Retype the data below, every word of it, exactly.

Collected data
------------

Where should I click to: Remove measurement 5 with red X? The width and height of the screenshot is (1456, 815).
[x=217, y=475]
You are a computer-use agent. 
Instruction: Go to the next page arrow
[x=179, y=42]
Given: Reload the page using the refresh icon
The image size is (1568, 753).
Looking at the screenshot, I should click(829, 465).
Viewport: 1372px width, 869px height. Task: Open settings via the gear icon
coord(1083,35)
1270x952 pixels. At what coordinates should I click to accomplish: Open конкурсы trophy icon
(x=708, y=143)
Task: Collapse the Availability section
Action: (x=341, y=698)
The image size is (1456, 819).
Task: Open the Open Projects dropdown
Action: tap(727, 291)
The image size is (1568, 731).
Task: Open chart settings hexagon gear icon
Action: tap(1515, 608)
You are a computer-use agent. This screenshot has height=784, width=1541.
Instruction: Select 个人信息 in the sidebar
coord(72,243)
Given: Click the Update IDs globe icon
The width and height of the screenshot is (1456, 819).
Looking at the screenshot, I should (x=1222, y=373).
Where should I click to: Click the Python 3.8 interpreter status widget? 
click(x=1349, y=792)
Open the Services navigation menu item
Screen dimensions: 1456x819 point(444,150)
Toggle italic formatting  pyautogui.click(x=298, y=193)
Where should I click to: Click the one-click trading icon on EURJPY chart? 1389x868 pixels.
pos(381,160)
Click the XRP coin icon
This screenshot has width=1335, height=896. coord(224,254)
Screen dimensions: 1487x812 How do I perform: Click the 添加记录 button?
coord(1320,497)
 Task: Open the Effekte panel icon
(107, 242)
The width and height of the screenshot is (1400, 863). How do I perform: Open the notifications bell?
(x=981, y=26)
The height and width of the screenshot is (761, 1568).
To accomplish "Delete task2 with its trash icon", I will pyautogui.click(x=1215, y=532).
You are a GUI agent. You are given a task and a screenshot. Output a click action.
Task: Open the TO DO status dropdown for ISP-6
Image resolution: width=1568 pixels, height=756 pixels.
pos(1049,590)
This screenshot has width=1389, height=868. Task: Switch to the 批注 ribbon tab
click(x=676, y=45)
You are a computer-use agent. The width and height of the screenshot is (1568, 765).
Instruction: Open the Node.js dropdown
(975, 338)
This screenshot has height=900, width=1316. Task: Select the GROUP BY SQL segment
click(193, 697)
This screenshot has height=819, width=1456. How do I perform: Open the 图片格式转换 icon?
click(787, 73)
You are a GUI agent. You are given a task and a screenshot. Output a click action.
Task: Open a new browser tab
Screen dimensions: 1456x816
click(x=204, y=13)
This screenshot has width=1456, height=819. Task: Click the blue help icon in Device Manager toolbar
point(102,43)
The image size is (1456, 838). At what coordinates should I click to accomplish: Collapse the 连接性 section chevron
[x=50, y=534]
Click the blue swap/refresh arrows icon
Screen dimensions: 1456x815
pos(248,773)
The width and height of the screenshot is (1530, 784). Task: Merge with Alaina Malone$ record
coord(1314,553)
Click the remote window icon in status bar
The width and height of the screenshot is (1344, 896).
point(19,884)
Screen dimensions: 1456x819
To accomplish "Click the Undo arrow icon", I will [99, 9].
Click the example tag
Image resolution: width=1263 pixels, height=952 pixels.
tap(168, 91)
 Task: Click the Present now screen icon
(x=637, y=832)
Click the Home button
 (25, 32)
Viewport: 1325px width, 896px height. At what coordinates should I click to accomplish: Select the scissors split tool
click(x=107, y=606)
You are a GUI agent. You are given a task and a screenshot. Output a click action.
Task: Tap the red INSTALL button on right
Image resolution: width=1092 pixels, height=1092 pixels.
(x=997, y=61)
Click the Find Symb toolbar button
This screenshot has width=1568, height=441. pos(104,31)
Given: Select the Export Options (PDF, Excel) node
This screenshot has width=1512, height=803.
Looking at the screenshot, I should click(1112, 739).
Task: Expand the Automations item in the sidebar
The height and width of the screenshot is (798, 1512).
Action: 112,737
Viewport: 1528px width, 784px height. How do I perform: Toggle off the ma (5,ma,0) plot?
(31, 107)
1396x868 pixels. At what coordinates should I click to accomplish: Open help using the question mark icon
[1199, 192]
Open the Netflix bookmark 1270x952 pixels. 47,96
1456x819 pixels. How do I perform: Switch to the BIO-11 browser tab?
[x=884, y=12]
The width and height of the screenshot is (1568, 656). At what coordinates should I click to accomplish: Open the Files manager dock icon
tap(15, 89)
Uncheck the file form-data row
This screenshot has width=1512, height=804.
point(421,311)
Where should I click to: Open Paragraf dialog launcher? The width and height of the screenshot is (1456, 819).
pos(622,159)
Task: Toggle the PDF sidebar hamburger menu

------------

● **Written answer**
Where should I click to: Remove measurement 5 with red X? The width and height of the screenshot is (1456, 815).
[x=217, y=475]
You are a computer-use agent. 
Instruction: Go to the next page arrow
[x=179, y=42]
Given: Reload the page using the refresh icon
The image size is (1568, 753).
Looking at the screenshot, I should click(829, 465).
Viewport: 1372px width, 869px height. Task: Open settings via the gear icon
coord(1083,35)
1270x952 pixels. At what coordinates should I click to accomplish: Open конкурсы trophy icon
(x=708, y=143)
Task: Collapse the Availability section
Action: (x=341, y=698)
The image size is (1456, 819).
Task: Open the Open Projects dropdown
Action: tap(727, 291)
The image size is (1568, 731).
Task: Open chart settings hexagon gear icon
Action: tap(1515, 608)
You are a computer-use agent. This screenshot has height=784, width=1541.
Instruction: Select 个人信息 in the sidebar
coord(72,243)
Given: Click the Update IDs globe icon
The width and height of the screenshot is (1456, 819).
Looking at the screenshot, I should (x=1222, y=373).
Where should I click to: Click the Python 3.8 interpreter status widget? 
click(x=1349, y=792)
Open the Services navigation menu item
Screen dimensions: 1456x819 point(444,150)
Toggle italic formatting  pyautogui.click(x=298, y=193)
Where should I click to: Click the one-click trading icon on EURJPY chart? 1389x868 pixels.
pos(381,160)
Click the XRP coin icon
This screenshot has width=1335, height=896. coord(224,254)
Screen dimensions: 1487x812 How do I perform: Click the 添加记录 button?
coord(1320,497)
 Task: Open the Effekte panel icon
(107, 242)
The width and height of the screenshot is (1400, 863). How do I perform: Open the notifications bell?
(x=981, y=26)
The height and width of the screenshot is (761, 1568).
To accomplish "Delete task2 with its trash icon", I will pyautogui.click(x=1215, y=532).
You are a GUI agent. You are given a task and a screenshot. Output a click action.
Task: Open the TO DO status dropdown for ISP-6
Image resolution: width=1568 pixels, height=756 pixels.
pos(1049,590)
This screenshot has width=1389, height=868. Task: Switch to the 批注 ribbon tab
click(x=676, y=45)
You are a computer-use agent. The width and height of the screenshot is (1568, 765).
Instruction: Open the Node.js dropdown
(975, 338)
This screenshot has height=900, width=1316. Task: Select the GROUP BY SQL segment
click(193, 697)
This screenshot has height=819, width=1456. How do I perform: Open the 图片格式转换 icon?
click(787, 73)
You are a GUI agent. You are given a task and a screenshot. Output a click action.
Task: Open a new browser tab
Screen dimensions: 1456x816
click(x=204, y=13)
This screenshot has width=1456, height=819. Task: Click the blue help icon in Device Manager toolbar
point(102,43)
The image size is (1456, 838). At what coordinates should I click to accomplish: Collapse the 连接性 section chevron
[x=50, y=534]
Click the blue swap/refresh arrows icon
Screen dimensions: 1456x815
pos(248,773)
The width and height of the screenshot is (1530, 784). Task: Merge with Alaina Malone$ record
coord(1314,553)
Click the remote window icon in status bar
The width and height of the screenshot is (1344, 896).
point(19,884)
Screen dimensions: 1456x819
To accomplish "Click the Undo arrow icon", I will [99, 9].
Click the example tag
Image resolution: width=1263 pixels, height=952 pixels.
tap(168, 91)
 Task: Click the Present now screen icon
(x=637, y=832)
Click the Home button
 (25, 32)
Viewport: 1325px width, 896px height. At what coordinates should I click to accomplish: Select the scissors split tool
click(x=107, y=606)
You are a GUI agent. You are given a task and a screenshot. Output a click action.
Task: Tap the red INSTALL button on right
Image resolution: width=1092 pixels, height=1092 pixels.
(x=997, y=61)
Click the Find Symb toolbar button
This screenshot has width=1568, height=441. pos(104,31)
Given: Select the Export Options (PDF, Excel) node
This screenshot has width=1512, height=803.
Looking at the screenshot, I should click(1112, 739).
Task: Expand the Automations item in the sidebar
The height and width of the screenshot is (798, 1512).
Action: 112,737
Viewport: 1528px width, 784px height. How do I perform: Toggle off the ma (5,ma,0) plot?
(31, 107)
1396x868 pixels. At what coordinates should I click to accomplish: Open help using the question mark icon
[1199, 192]
Open the Netflix bookmark 1270x952 pixels. 47,96
1456x819 pixels. How do I perform: Switch to the BIO-11 browser tab?
[x=884, y=12]
The width and height of the screenshot is (1568, 656). At what coordinates should I click to accomplish: Open the Files manager dock icon
tap(15, 89)
Uncheck the file form-data row
This screenshot has width=1512, height=804.
point(421,311)
Where should I click to: Open Paragraf dialog launcher? The width and height of the screenshot is (1456, 819).
pos(622,159)
Task: Toggle the PDF sidebar hamburger menu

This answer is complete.